TASK SET:
A: List the issues on which, according to Ellison, the Obama administration has attacked Texas, as given in the news excerpt.
B: Reproduce the news excerpt starting with "The hearing failed" and going on through "in Benghazi, Libya.".
C: Pick up the news excerpt on Texas fears about Obama and the military from its final sentence, and write what follows.

======== GIVEN TEXT

The hearing failed to tamp down the paranoia, however. Ellison, the GOP chairman, said “the fear factor is justified.”

Obama “doesn’t take national threats seriously enough,” Ellison said, ticking off Obama’s policies toward Russia, Iran, Cuba and the Islamic State, as well as illegal immigration across the U.S. southern border and the deadly attack in Benghazi, Libya.

“What he views as alarming instead is conservatism,” Ellison said, alleging that the Obama administration has used the Internal Revenue Service to attack the tea party and other conservative groups, been hostile to gun owners, issued what conservatives consider an illegal executive order to avoid deporting illegal immigrants, and “been complicit in stirring riots” in racially charged situations in Ferguson, Missouri, and Baltimore.

“The Obama administration has a history of attacking Texas” on issues from education standards to environmental regulations to health care, he said. “It’s not that much of a leap to believe that he would try to employ the military like he does the IRS.”

Others suspect Obama wants to establish martial law to cancel the 2016 presidential elections and extend his term in office. Terry Wareham, head of the Bastrop County Tea Party, said she fears that the Obama administration might deliberately instigate violence between soldiers and Texans as a pretext for establishing martial law.

“We’re not against the military. This community is very supportive of the military,” Wareham said. “But who’s the commander in chief of the military?”

================
======== COLLECTED DATA

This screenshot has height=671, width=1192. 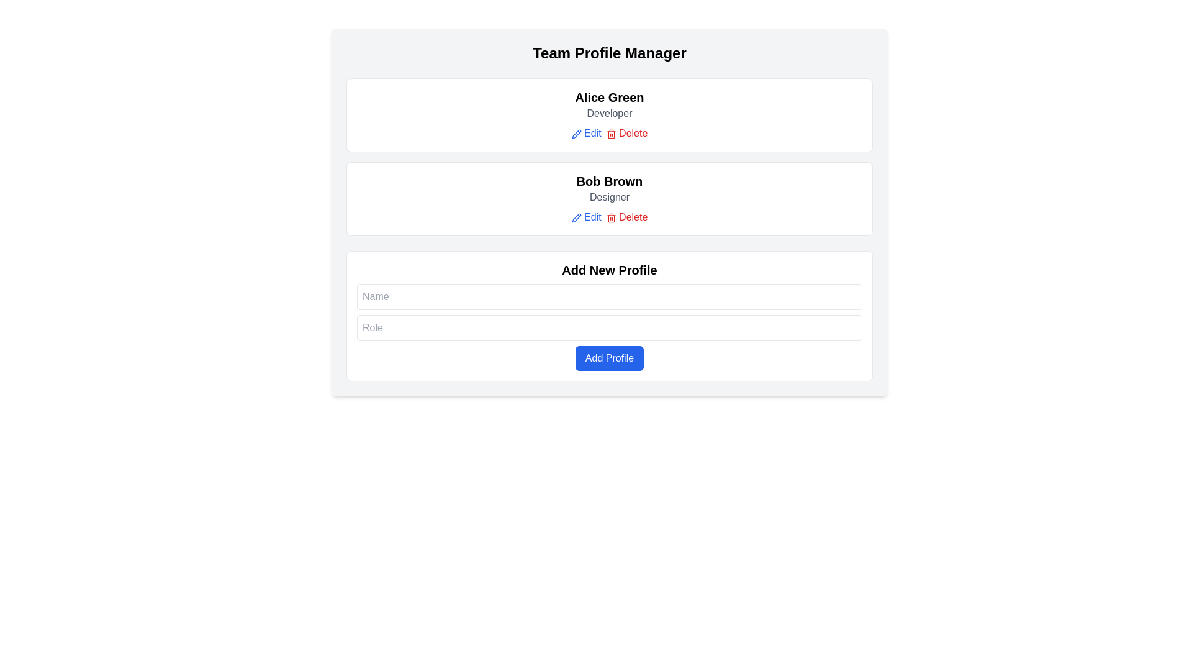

================

THE RESPONSES:
A: education standards, environmental regulations, health care

B:
The hearing failed to tamp down the paranoia, however. Ellison, the GOP chairman, said “the fear factor is justified.”

Obama “doesn’t take national threats seriously enough,” Ellison said, ticking off Obama’s policies toward Russia, Iran, Cuba and the Islamic State, as well as illegal immigration across the U.S. southern border and the deadly attack in Benghazi, Libya.

C:
Some in Bastrop dismiss the talk of martial law as the delusional rantings of saucer-eyed loons. But others see it as the logical outcome of the Texas political climate, where they say the state’s Republican leaders have eagerly stoked distrust of the federal government, and especially of Obama.

“They are trying to convince people the federal government is coming after them,” said State Sen. Kirk Watson, a Democrat who represents Bastrop County.

Republican Gov. Greg Abbott has ordered the Texas State Guard to “monitor” Jade Helm 15. Sen. Ted Cruz of Texas, a Republican presidential hopeful, has said he understands “the reason for concern and uncertainty, because . . . the federal government has not demonstrated itself to be trustworthy in this administration.”

“They say the government is coming after you,” Watson said, “so why would you be surprised if the government shows up with guns?”

Carol Schumacher, a Bastrop artist whose property backs up onto Camp Swift, laughed when asked about the Jade Helm conspiracy theorists.

“I think those people are crazy,” she said. “I’m more worried about them taking over.”